▶ **The task**
Copy each line below that has "Given".
----- Source material
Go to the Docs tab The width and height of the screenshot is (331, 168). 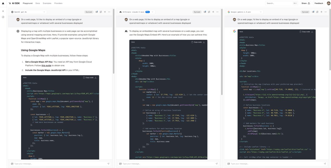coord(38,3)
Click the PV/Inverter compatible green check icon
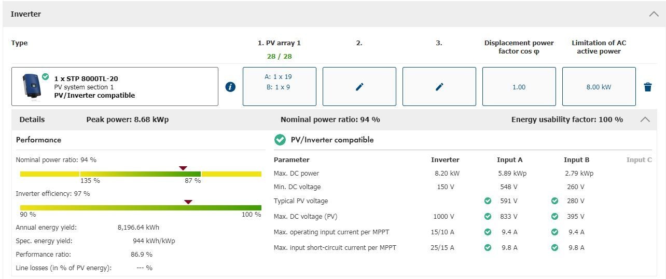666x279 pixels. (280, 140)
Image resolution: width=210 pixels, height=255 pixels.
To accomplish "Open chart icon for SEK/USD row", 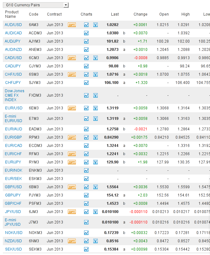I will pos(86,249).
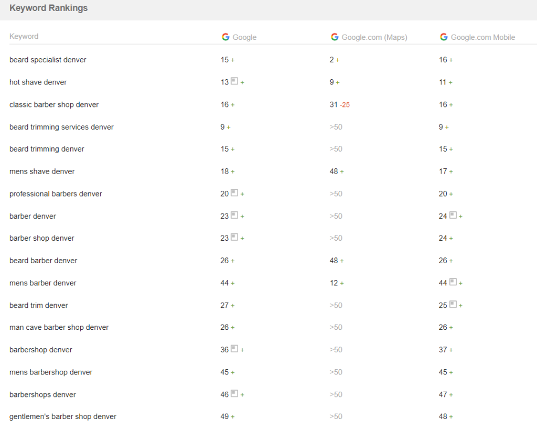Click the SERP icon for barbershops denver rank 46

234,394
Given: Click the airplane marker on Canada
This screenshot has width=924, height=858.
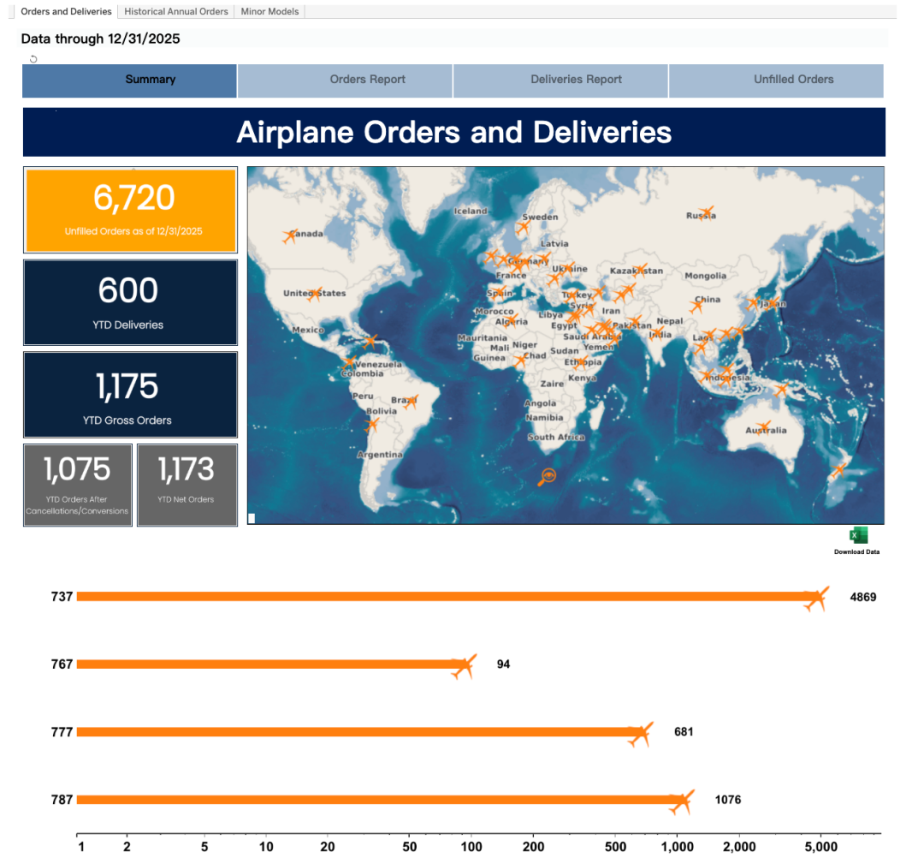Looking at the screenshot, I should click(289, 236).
----------
----- Source material
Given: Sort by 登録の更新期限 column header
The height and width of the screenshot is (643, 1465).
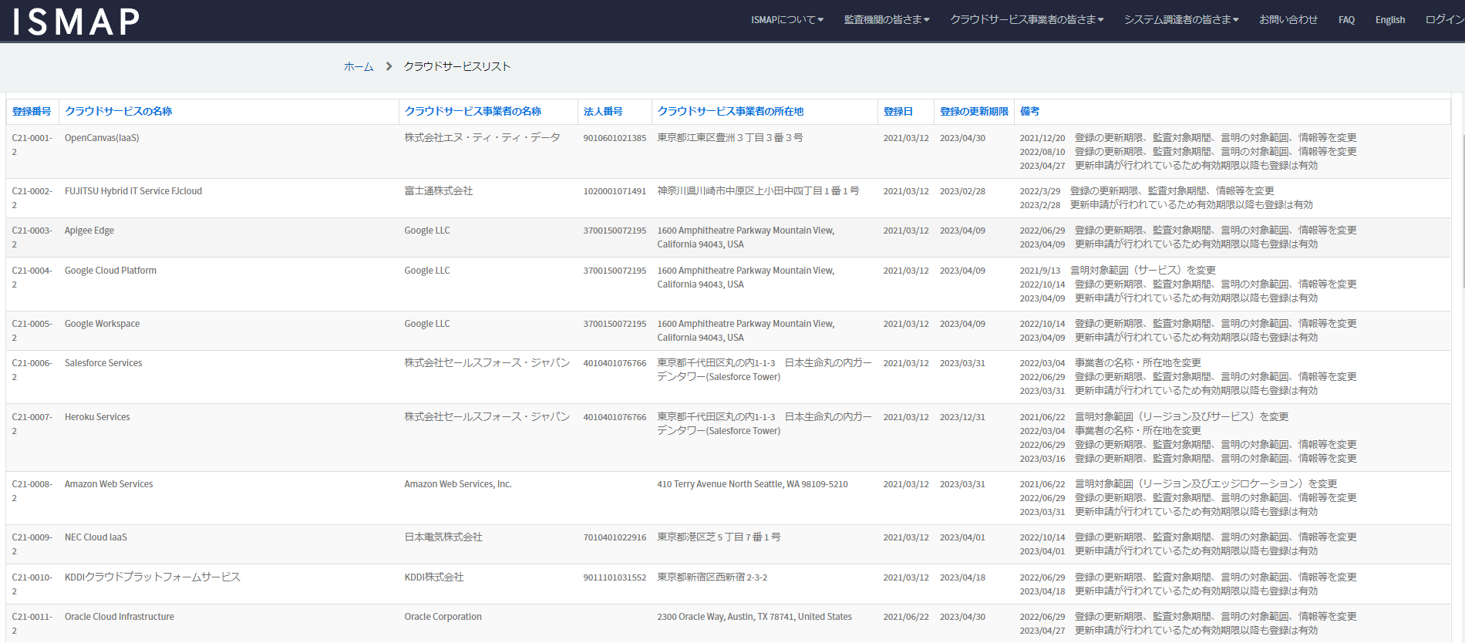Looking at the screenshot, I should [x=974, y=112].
----------
▶ **Solved problem**
Given: Click the airplane marker on Canada
Given: Sort by 登録の更新期限 column header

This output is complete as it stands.